EXTRACTED INFORMATION:
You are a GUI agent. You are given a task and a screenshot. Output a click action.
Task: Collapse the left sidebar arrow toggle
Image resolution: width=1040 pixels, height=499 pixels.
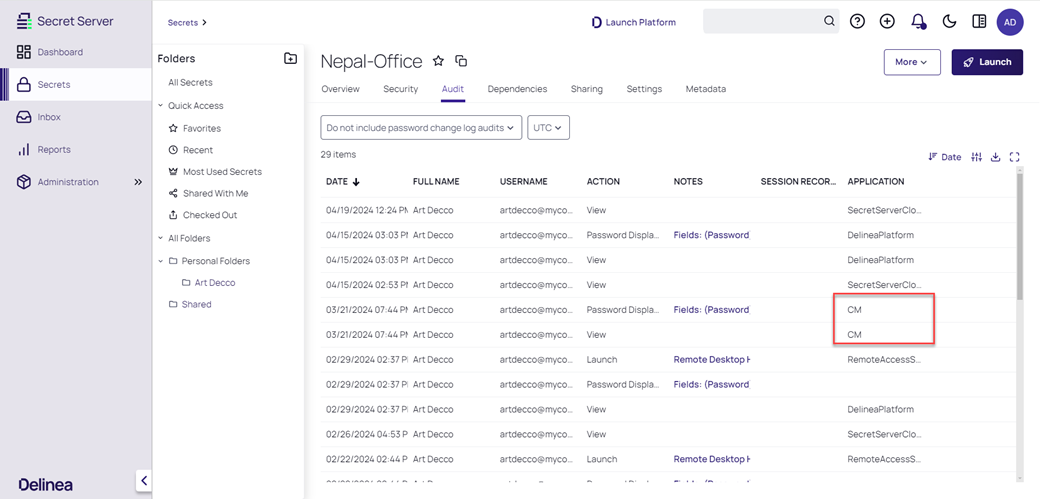tap(144, 481)
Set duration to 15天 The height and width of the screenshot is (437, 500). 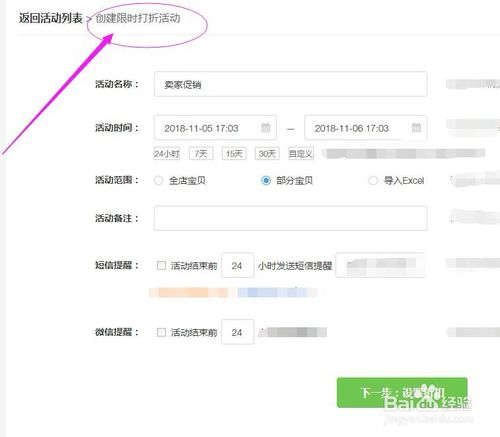[x=234, y=154]
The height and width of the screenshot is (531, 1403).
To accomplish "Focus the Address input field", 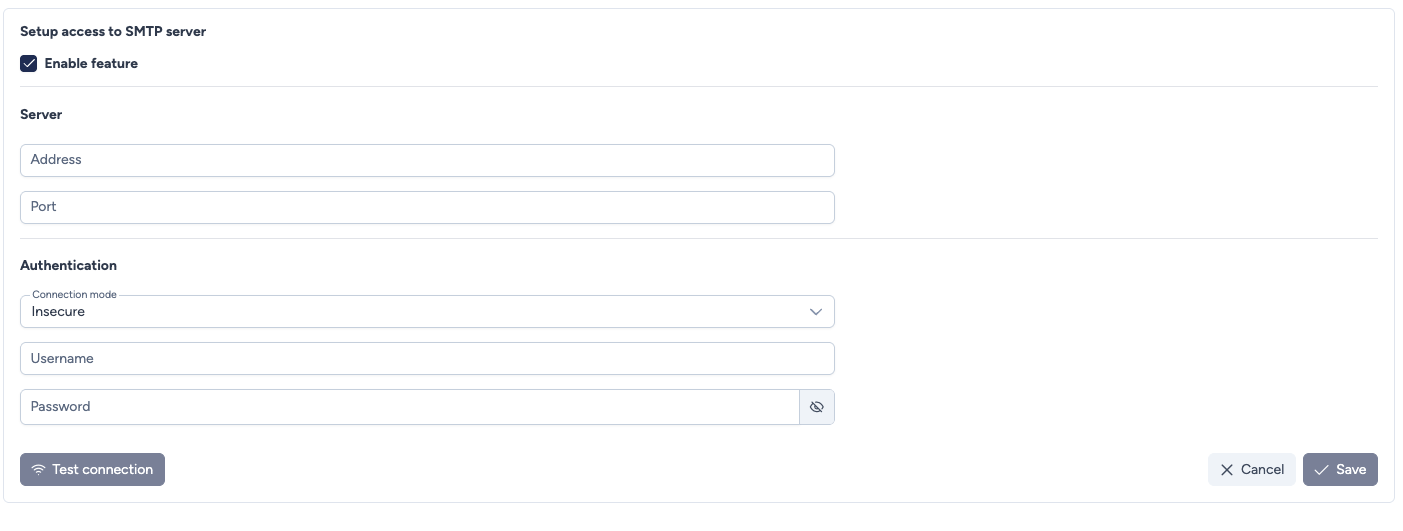I will (x=427, y=160).
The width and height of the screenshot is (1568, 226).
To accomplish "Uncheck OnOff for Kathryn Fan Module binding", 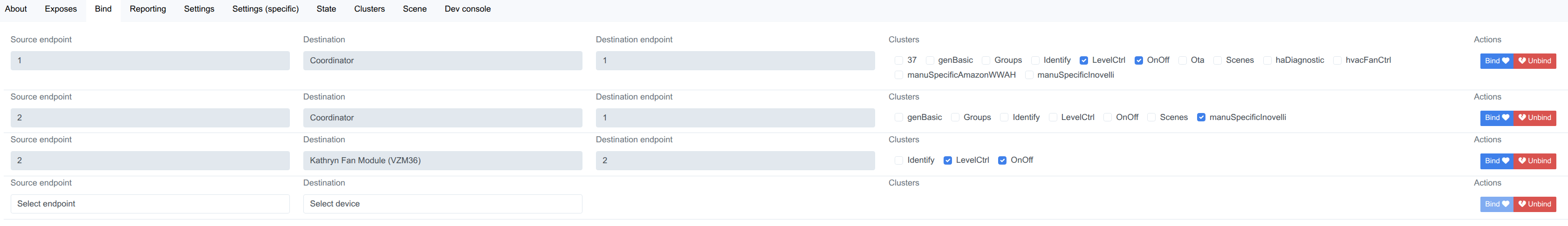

DESCRIPTION OF THE TASK: Render the stretch from the line containing "The width and" through the end of the records as a numbered list, omitting blank lines and the pictures.

SOLUTION TO THE EXERCISE:
1. The width and height of the screenshot is (1568, 226).
2. To accomplish "Uncheck OnOff for Kathryn Fan Module binding", 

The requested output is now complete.